Background: What are patient preferences?
People who are constantly sick have to make both small and big decisions: Am I feeling so bad that I should go and see a doctor? Should I have surgery or rather wait and see? Do I want to take the drug although it might have side effects?
These decisions are often made without thinking too much about them – following a gut feeling. But especially when it comes to difficult decisions, it may help to distinguish between two steps:
- The first step is the search for information. For example, patients might first ask a doctor what options there are and what advantages and disadvantages they have.
- The second step is weighing the options as to what is more "important" or "preferable" from a personal point of view.
The result of weighing the pros and cons is the personal "preference". When people decide between two or more options, they show what they prefer for themselves.
Patient preferences, i.e. the question as to how patients decide between different options, have become an important field of research. The fact that someone has made a decision is not so much the focus of interest. It is more interesting to ask the question: Why did this person decide this way?
In recent decades, researchers have developed different methods to find out what the determinant factors in decision-making are.IQWiGhas gained experience in two of these methods. Both of them have also been used in health care for years.

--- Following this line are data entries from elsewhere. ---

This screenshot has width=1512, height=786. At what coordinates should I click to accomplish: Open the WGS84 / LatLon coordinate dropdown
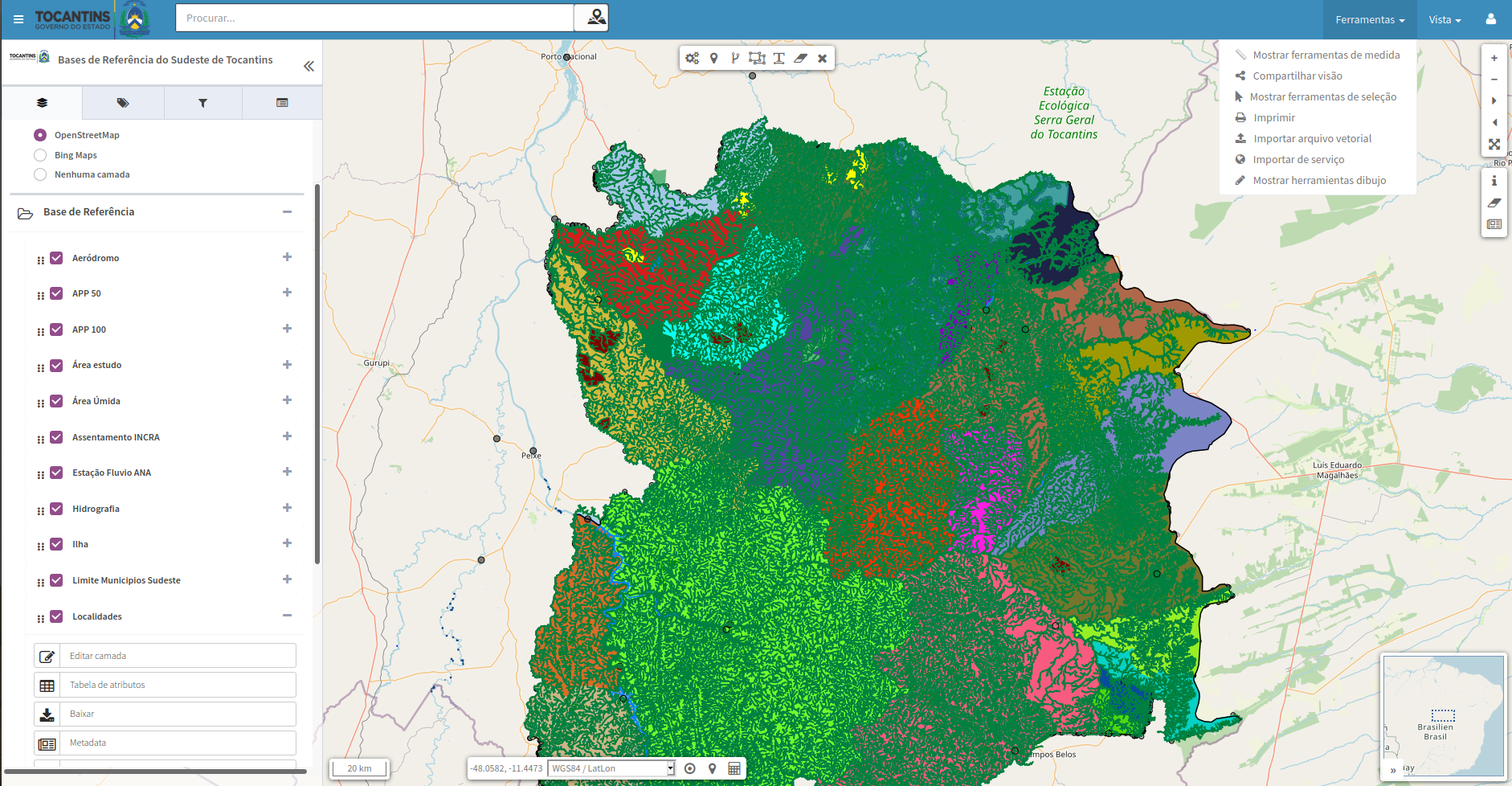[611, 768]
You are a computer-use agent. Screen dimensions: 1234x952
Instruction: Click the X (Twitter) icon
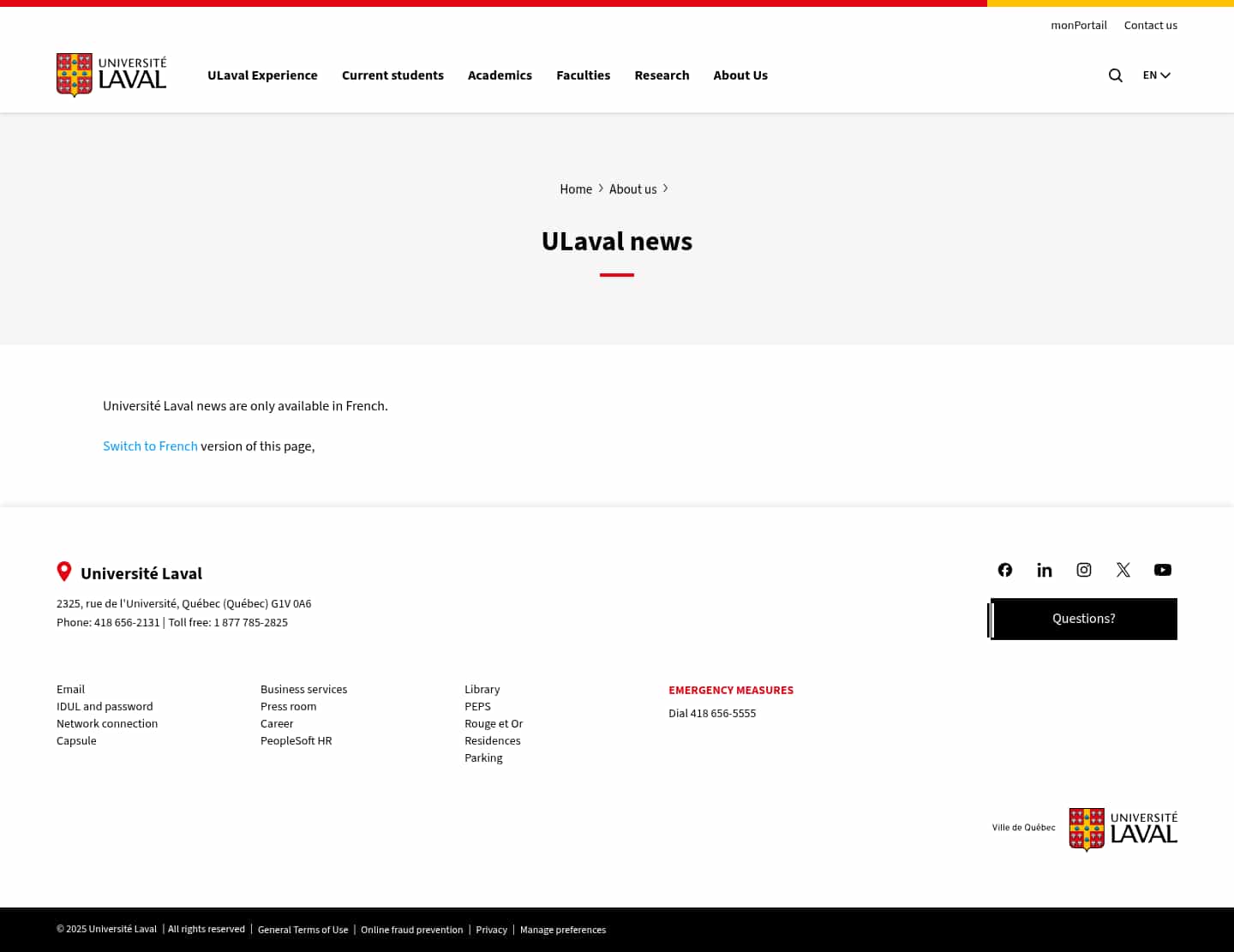pyautogui.click(x=1123, y=569)
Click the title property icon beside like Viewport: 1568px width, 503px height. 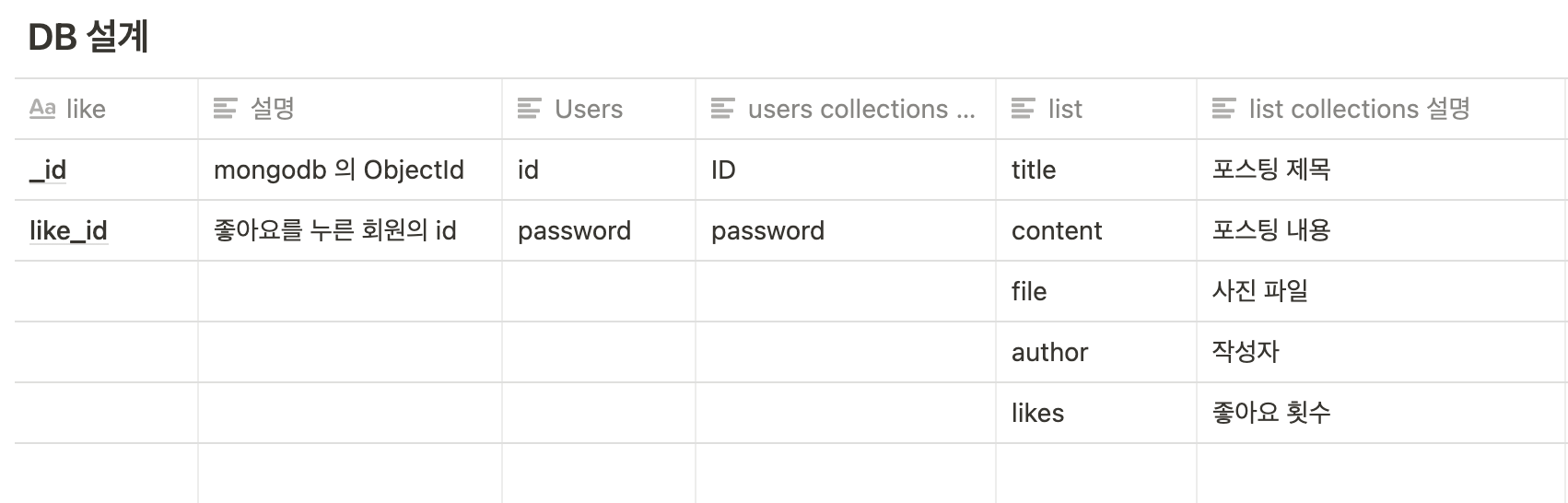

IQWiG has investigated, for example, which drug effects are more important for patients with depression, and which are less important.
In future, the answers may also help inform difficult decisions that concern the entire health care system.
When is a new treatment "better" than current treatments?
This question arises, for example, when a new drug enters the market. In Germany, this happens about 30 to 40 times a year. "New" does not automatically mean that a drug is in fact better than existing treatment options, which are often well-established.
A benefit assessment is the best way to find out whether an "innovation" is better. It is conducted to answer the question as to what advantages or disadvantages the new treatment really has in comparison with current standard treatment.
The results of the benefit assessment are important in two respects.
- On the one hand, the information helps affected patients make their personal choice when they can or have to decide between different options.
- On the other hand, the results also help at the level of the system of health insurance funds. The allowed costs of a new drug depend on the benefit assessment, for example. If a new drug is not better than an existing treatment, there is no reason why it should be more expensive.
How can a benefit assessment help in decision-making?
People who are sick have very concrete expectations of a treatment. They want symptoms to be relieved as quickly and completely as possible and they want complications to be prevented. There should be as few limitations to their everyday activities and lives as possible.
Benefit assessment in Germany takes these patient expectations very seriously. Results on what are known as "patient-relevant outcomes" are the basis for the comparison of "new" treatments with existing standard treatments. The benefit assessment aims to answer three simple questions:
- Do patients live longer with the new treatment than they do with standard treatment? (The medical term for this is "mortality".)
- Do patients have fewer symptoms, complications and side effects with the new treatment than they do with standard treatment? (The umbrella medical term for this is "morbidity".)
- Do patients live better with the new treatment than they do with standard treatment? Can they do the things they would like to do? (The medical term for this is "health-related quality of life".)
These three questions cover the aspects that are decisive for the comparison of a treatment from the patients' point of view. It then depends on the individual disease and its consequences, for example, which symptoms really are of importance.
What are the results of a benefit assessment?
The experience with the benefit assessment of new treatments so far shows very mixed results. There are examples of new treatments that had clear advantages in comparison with standard treatment.
However, the results often evoke mixed feelings. For example, a new drug can relieve symptoms somewhat better than the existing treatment. But this advantage is offset by the fact that certain severe side effects are more common.
In situations like this it is not easy to decide what is "better" and what is "worse". It is necessary to weigh benefit and harm.
To prepare this weighing, the benefit assessment is also conducted in two separate steps.
- First, the advantages, disadvantages, uncertainties and gaps in knowledge are determined.
- Then the "importance" of the individual results is assessed.
If patients' interests are taken seriously, the assessment of the "importance" of individual aspects should also reflect the preferences of the affected patients as closely as possible.
However, because these are decisions that concern the health care system, the preferences have to be recorded in such a way that they are representative of the affected patients. Patient preferences cannot be determined in general, but have to be recorded separately for each disease. This requires well-designed studies in which patients are interviewed without being influenced. Studies on the assessment of patient preferences can be very easily biased if the following aspects are not considered very carefully:
- Patients should be chosen in such a way that they represent the range of people with the disease.
- The questions have to be asked in an understandable and open way.
- The options described and their advantages and disadvantages have to be realistic.
Studies on the recording of patient preferences can therefore only be taken seriously if the approach, the choice and characteristics of the participants, and the analysis are described in a very transparent way.